Elinor Barker, Sister Megan, And Anna Morris Strike Gold For GB In World Championships

By David Williams

Elinor Barker admitted to pain before the gain after she and Anna Morris struck gold for Great Britain at the Cycling World Championships.

The Welsh pair – along with semi-final teammate and Barker’s sister Megan – were part of the GB women’s team pursuit who took a magnificent gold medal in a blistering time of 4:08.771, beating New Zealand by over four seconds for the world championship title.

There was little to separate the two teams in the early stages, but the Great Britain team steadily built up a gap, and with a raucous home crowd behind them, they soon had the Kiwis in their sights.

A blistering finish then secured a first women’s team pursuit world title since 2014.

Barker said: “It’s amazing and now I feel like I’ve not ridden at all in a way!

“When you win, it feels like the pain in your legs just disappears somehow. At the time, it was an absolute blur of pain and it was such a relief getting over the line.

“I think this is just such a rare opportunity – the last time we had a home worlds was London, and we missed out then and messed up in the qualifier.”

Barker is appearing at her first global track event since she became a mother after the last Olympics.

After qualifying fastest on Friday, the women’s team pursuit flew into the gold medal race after putting down the fastest overall ride of 4:09.671, beating France by almost three seconds.

Last year’s silver medallists then faced New Zealand in the final race of the night, bringing Katie Archibald back into the quartet in place of Megan Barker, alongside Elinor Barker, Anna Morris and Josie Knight.

Elinor Barker added: “The chance to win at home is so special and I can’t believe we did it.

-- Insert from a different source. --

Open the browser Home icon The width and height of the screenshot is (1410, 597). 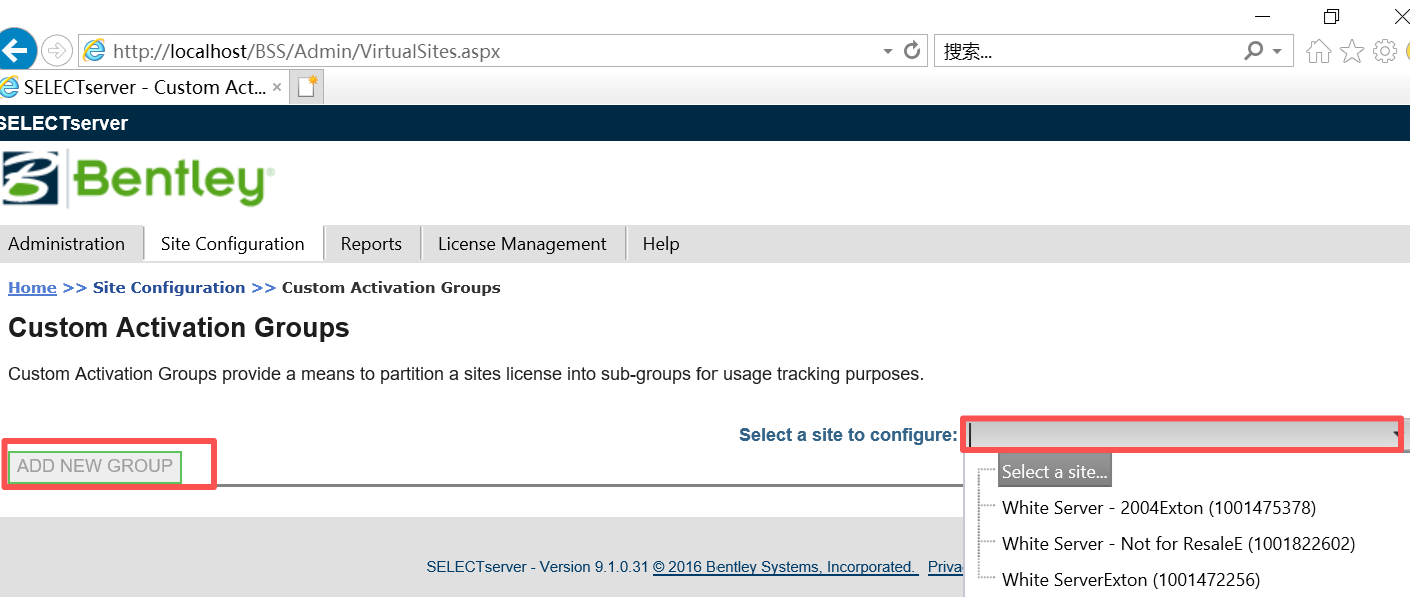pos(1319,51)
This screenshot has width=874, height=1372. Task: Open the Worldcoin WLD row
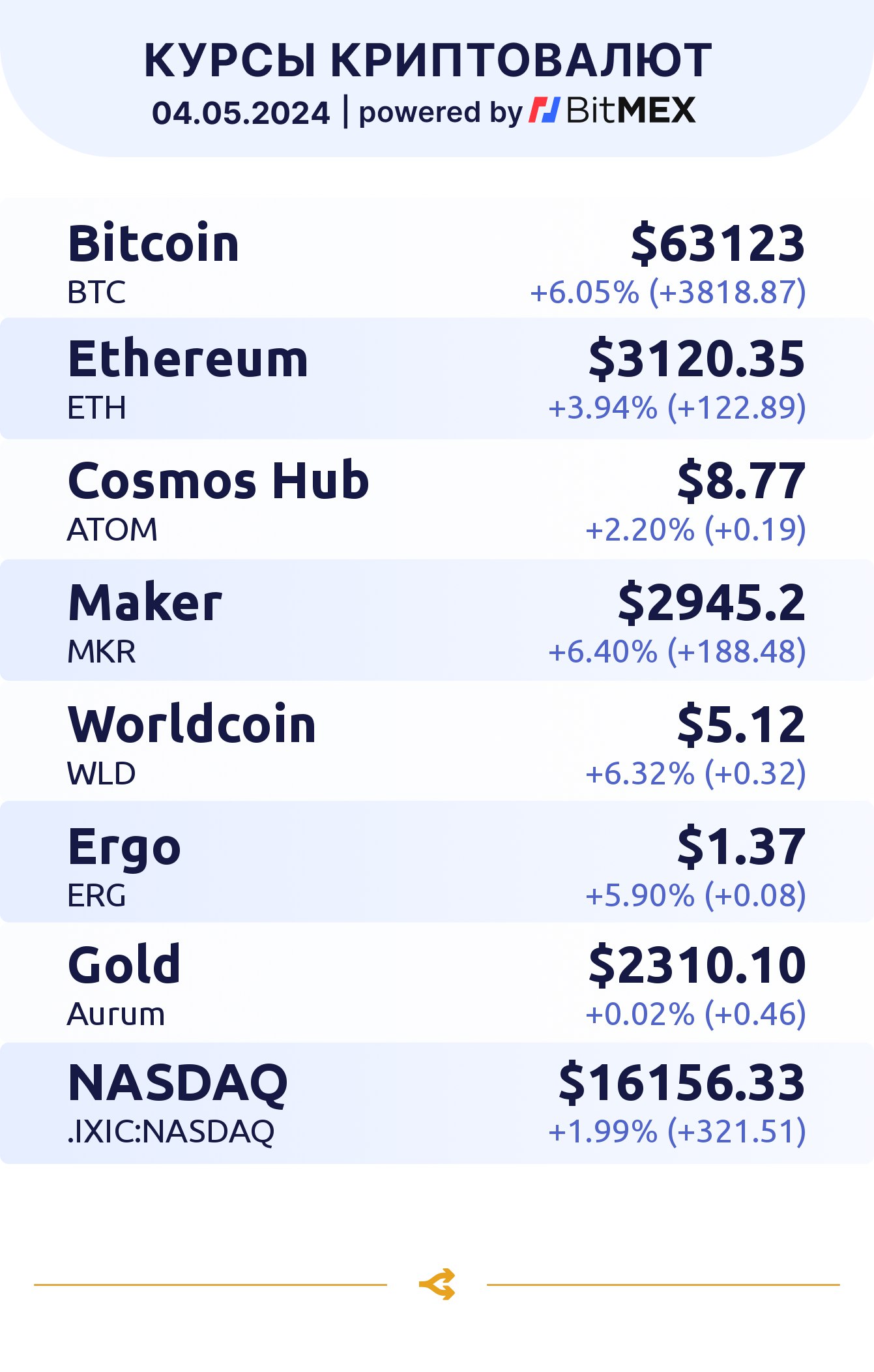click(437, 742)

I rode it with my sister Meg and Anna and I went to school together, so what are the chances of that!

“It just feels all very surreal – the chances of any one of us getting here is so slim and the fact that we’ve all known each other from childhood is just bizarre!”

Archibald and Barker were both part of the team when Britain last won the women’s team pursuit world title nine years ago, going on to enjoy Olympic glory in Rio before taking silver in Tokyo.

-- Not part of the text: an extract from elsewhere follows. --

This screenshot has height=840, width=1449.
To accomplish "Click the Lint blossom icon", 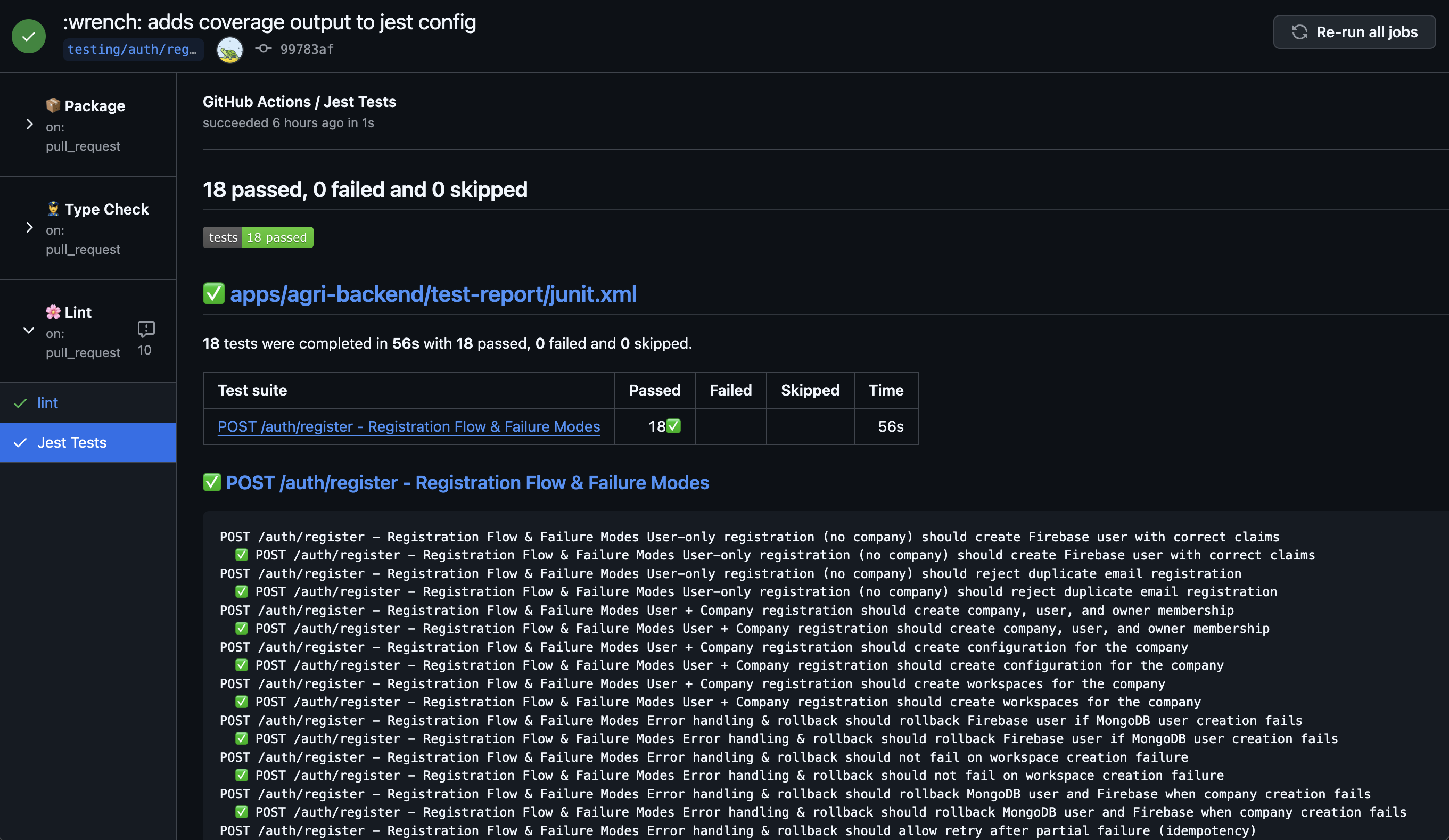I will (x=53, y=311).
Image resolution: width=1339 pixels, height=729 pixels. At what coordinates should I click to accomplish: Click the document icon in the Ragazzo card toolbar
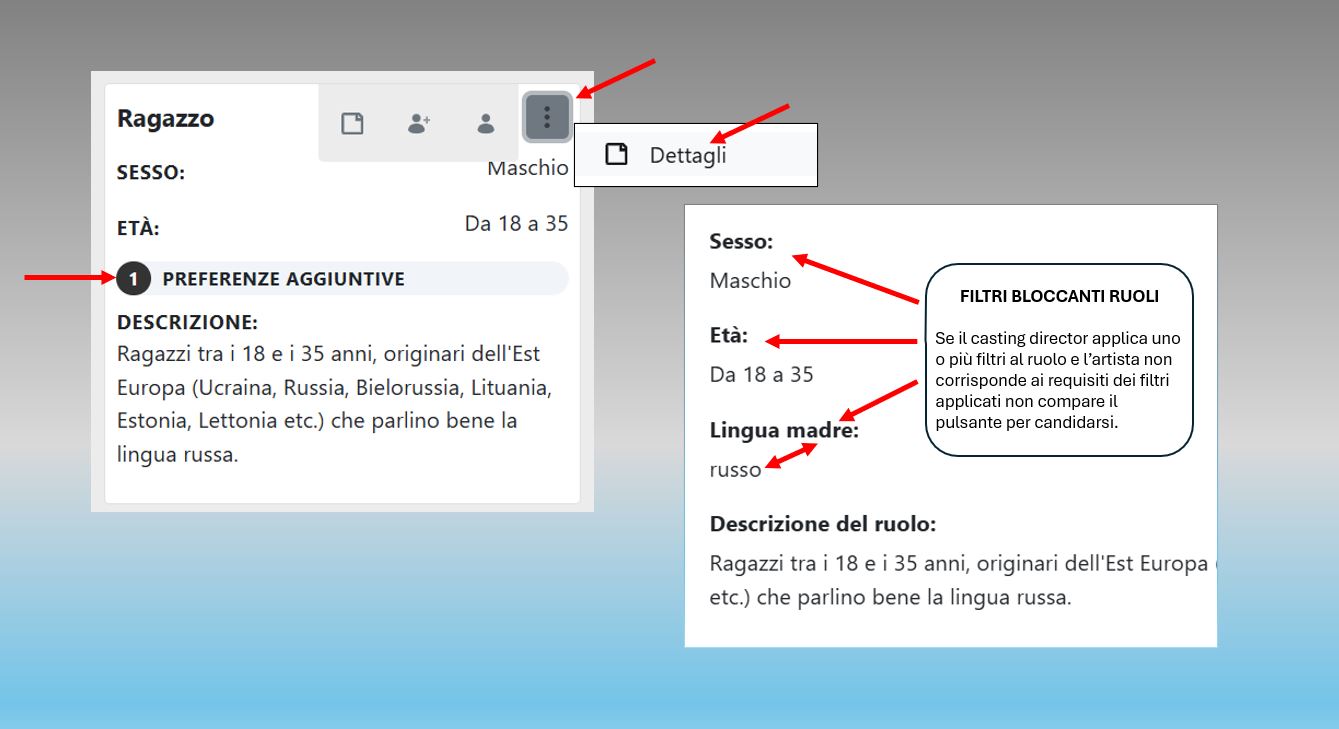pos(352,123)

It was a fifth world title for Archibald, and a hugely poignant one as she races at these championships in her native Scotland to honour her late partner Rab Wardell, who tragically died of a cardiac arrest as he lay in bed last August.

New Zealand were ahead on the time splits for much of the opening 1,500 metres, but a big turn from Knight nudged Britain in front before the midway point.

Archibald then put on the power to open up a two-second advantage before pulling off with a kilometre still to go, the result all but beyond doubt.

Archibald is saving herself for the elimination race and omnium in the coming days, a change to the original plan with Elinor Barker now joining Neah Evans in Monday’s Madison.